▸ The task: Look below for the line with "Viewport: 371px width, 1568px". Extract that line and each one after it through the last, word for word.

▸ Information given:
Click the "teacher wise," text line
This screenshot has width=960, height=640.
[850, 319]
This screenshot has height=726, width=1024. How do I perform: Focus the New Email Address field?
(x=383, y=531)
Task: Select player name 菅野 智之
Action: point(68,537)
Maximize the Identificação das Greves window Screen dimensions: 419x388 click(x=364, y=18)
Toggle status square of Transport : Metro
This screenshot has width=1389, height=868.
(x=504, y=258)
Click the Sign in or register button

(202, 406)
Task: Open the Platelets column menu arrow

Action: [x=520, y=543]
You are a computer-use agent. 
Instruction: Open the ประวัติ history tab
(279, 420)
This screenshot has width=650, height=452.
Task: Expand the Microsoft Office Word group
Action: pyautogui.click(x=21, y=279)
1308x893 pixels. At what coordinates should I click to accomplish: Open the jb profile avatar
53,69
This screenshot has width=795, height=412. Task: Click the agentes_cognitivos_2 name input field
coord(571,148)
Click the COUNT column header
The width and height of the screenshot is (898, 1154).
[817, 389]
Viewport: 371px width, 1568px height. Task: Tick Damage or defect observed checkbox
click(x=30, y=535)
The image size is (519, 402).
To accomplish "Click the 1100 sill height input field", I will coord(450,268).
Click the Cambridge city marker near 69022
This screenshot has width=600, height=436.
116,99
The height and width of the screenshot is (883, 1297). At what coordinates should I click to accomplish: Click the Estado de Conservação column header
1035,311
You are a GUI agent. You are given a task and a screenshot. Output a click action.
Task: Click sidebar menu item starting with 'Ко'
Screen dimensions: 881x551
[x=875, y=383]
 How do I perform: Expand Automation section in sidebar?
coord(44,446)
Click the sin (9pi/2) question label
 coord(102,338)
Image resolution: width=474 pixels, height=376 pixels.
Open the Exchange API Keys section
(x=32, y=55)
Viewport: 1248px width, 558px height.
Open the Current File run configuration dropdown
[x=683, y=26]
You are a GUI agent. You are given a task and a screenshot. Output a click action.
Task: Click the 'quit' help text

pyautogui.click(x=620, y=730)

▸ Response to the exercise:
Viewport: 371px width, 1568px height. Task: Tick Damage or defect observed checkbox
click(x=30, y=535)
The image size is (519, 402).
To accomplish "Click the 1100 sill height input field", I will coord(450,268).
Click the Cambridge city marker near 69022
This screenshot has width=600, height=436.
116,99
The height and width of the screenshot is (883, 1297). At what coordinates should I click to accomplish: Click the Estado de Conservação column header
1035,311
You are a GUI agent. You are given a task and a screenshot. Output a click action.
Task: Click sidebar menu item starting with 'Ко'
Screen dimensions: 881x551
[x=875, y=383]
 How do I perform: Expand Automation section in sidebar?
coord(44,446)
Click the sin (9pi/2) question label
 coord(102,338)
Image resolution: width=474 pixels, height=376 pixels.
Open the Exchange API Keys section
(x=32, y=55)
Viewport: 1248px width, 558px height.
Open the Current File run configuration dropdown
[x=683, y=26]
You are a GUI agent. You are given a task and a screenshot. Output a click action.
Task: Click the 'quit' help text

pyautogui.click(x=620, y=730)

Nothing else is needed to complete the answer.